Most defined contribution retirement plans, like 401(k) plans, allow plan participants to take a loan from their plan account. One reason for the popularity of the plan loan feature is that workers may be more likely to participate in the employer's plan if they know they can access their savings before retirement if a need arises. When a plan loan complies with the tax laws and the plan’s loan policy, it is repaid on schedule and the participant restores their savings, with interest, to their plan account. When something goes awry, such as a missed payment that is not made up, the plan loan is in default. To keep the plan in compliance, plan sponsors that allow plan loans must understand the loan rules and what happens when a loan is in default.

Regulatory Requirements

401(k) plans may allow plan participants (including business owners) to take loans from their vested plan assets. However, plan loans must meet the following regulatory requirements to avoid being treated as a taxable distribution from the plan:

  • There must be a written loan agreement between the plan and the participant (may be electronic).
  • A commercially reasonable interest rate must be applied to the loan.
  • Loan repayments must be made in level amortized payments at least quarterly.
  • The loan must be repaid within five years from the date the loan is made, unless the loan is used to purchase a primary residence.
  • The loan amount (when combined with all other loans to the participant from plans sponsored by the same or a related employer) cannot exceed 50% of the participant’s vested account balance, or $50,000, whichever amount is less. The maximum loan amount must be further reduced if the participant had any outstanding loans within 12 months prior to the loan. 

Plan Policies

Plan sponsors may place additional restrictions on plan loans by making elections in their plan document or by adopting a written loan policy. For example, a loan policy may require loans to be repaid through payroll deduction, limit the number of loans participants can have at one time, or require married participants to obtain spousal consent for a loan.  A plan can also require loans to be paid in full upon termination of employment and set the “cure period” (within regulatory limits) for making up any missed payments.

The Cure Period

One of the most common causes of defaulted plan loans is missed loan payments. A plan may provide time, called a cure period, for the participant (or payroll department if administrative error) to make up the missed payment. The maximum time that may be allowed is the end of the calendar quarter following the quarter in which the payment was missed.
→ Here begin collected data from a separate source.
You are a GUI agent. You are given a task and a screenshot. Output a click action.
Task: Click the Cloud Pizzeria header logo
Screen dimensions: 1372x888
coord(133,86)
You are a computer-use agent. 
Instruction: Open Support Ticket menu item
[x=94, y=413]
For example, if a participant is making monthly loan payments and misses the March payment, the participant would have until June 30 to make up the missed payment and avoid default. A plan sponsor may set a shorter cure period or not allow for a cure period. For missed repayments, the plan sponsor may allow the loan to be re-amortized in addition to or in lieu of making up missed payments.

Deemed Distributions Are Taxable

If missed repayments are not made up by the end of the cure period, and the participant does not have a distribution-triggering event, the plan sponsor must direct the recordkeeper to process the defaulted loan as a deemed distribution. The outstanding loan balance and interest will be reported on IRS Form 1099-R as a taxable distribution (excluding basis).

If the participant is younger than age 59½, the taxable amount will also be subject to the 10% early distribution tax unless the participant meets an exception. A deemed distribution is not eligible to be rolled over to another plan or IRA. The outstanding loan balance “stays on the books” of the plan. The participant may make loan repayments after a deemed distribution has occurred, but the late repayments will be tracked as basis in the account. 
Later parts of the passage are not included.